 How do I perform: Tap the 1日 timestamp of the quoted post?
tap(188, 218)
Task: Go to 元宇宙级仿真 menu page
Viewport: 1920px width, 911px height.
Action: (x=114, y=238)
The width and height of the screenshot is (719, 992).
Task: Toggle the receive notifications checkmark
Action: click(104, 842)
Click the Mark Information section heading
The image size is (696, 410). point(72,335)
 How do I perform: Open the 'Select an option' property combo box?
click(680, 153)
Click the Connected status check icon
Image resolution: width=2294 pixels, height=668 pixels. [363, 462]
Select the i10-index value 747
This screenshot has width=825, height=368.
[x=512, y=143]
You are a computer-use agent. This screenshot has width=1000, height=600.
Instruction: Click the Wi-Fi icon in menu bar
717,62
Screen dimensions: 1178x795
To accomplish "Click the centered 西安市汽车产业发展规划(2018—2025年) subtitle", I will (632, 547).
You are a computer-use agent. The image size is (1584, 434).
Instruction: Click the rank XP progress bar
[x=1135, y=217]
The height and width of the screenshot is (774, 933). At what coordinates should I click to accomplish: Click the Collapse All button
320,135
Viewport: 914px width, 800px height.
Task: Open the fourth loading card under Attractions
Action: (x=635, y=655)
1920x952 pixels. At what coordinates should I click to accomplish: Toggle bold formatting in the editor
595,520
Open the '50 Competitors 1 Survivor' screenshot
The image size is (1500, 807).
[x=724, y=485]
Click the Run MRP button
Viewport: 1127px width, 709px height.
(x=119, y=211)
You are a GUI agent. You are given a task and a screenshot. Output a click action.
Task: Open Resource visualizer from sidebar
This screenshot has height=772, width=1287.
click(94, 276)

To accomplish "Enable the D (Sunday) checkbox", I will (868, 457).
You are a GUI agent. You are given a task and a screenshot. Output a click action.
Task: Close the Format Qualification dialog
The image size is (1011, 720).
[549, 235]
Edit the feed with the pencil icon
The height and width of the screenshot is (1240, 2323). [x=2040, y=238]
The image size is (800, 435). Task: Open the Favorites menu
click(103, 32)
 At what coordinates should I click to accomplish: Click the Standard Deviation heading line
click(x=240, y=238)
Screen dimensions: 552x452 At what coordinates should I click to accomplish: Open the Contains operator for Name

■ **WHAT IS REQUIRED**
Reproduce the records verbatim, beginning at the line that contains "Task: Go to 元宇宙级仿真 menu page" and stopping after the line that contains "The height and width of the screenshot is (1240, 2323).".

■ **OUTPUT FOR THIS EXERCISE**
Task: Go to 元宇宙级仿真 menu page
Viewport: 1920px width, 911px height.
Action: (x=114, y=238)
The width and height of the screenshot is (719, 992).
Task: Toggle the receive notifications checkmark
Action: click(104, 842)
Click the Mark Information section heading
The image size is (696, 410). point(72,335)
 How do I perform: Open the 'Select an option' property combo box?
click(680, 153)
Click the Connected status check icon
Image resolution: width=2294 pixels, height=668 pixels. [363, 462]
Select the i10-index value 747
This screenshot has width=825, height=368.
[x=512, y=143]
You are a computer-use agent. This screenshot has width=1000, height=600.
Instruction: Click the Wi-Fi icon in menu bar
717,62
Screen dimensions: 1178x795
To accomplish "Click the centered 西安市汽车产业发展规划(2018—2025年) subtitle", I will (632, 547).
You are a computer-use agent. The image size is (1584, 434).
Instruction: Click the rank XP progress bar
[x=1135, y=217]
The height and width of the screenshot is (774, 933). At what coordinates should I click to accomplish: Click the Collapse All button
320,135
Viewport: 914px width, 800px height.
Task: Open the fourth loading card under Attractions
Action: (x=635, y=655)
1920x952 pixels. At what coordinates should I click to accomplish: Toggle bold formatting in the editor
595,520
Open the '50 Competitors 1 Survivor' screenshot
The image size is (1500, 807).
[x=724, y=485]
Click the Run MRP button
Viewport: 1127px width, 709px height.
(x=119, y=211)
You are a GUI agent. You are given a task and a screenshot. Output a click action.
Task: Open Resource visualizer from sidebar
This screenshot has height=772, width=1287.
click(94, 276)

To accomplish "Enable the D (Sunday) checkbox", I will (868, 457).
You are a GUI agent. You are given a task and a screenshot. Output a click action.
Task: Close the Format Qualification dialog
The image size is (1011, 720).
[549, 235]
Edit the feed with the pencil icon
The height and width of the screenshot is (1240, 2323). [x=2040, y=238]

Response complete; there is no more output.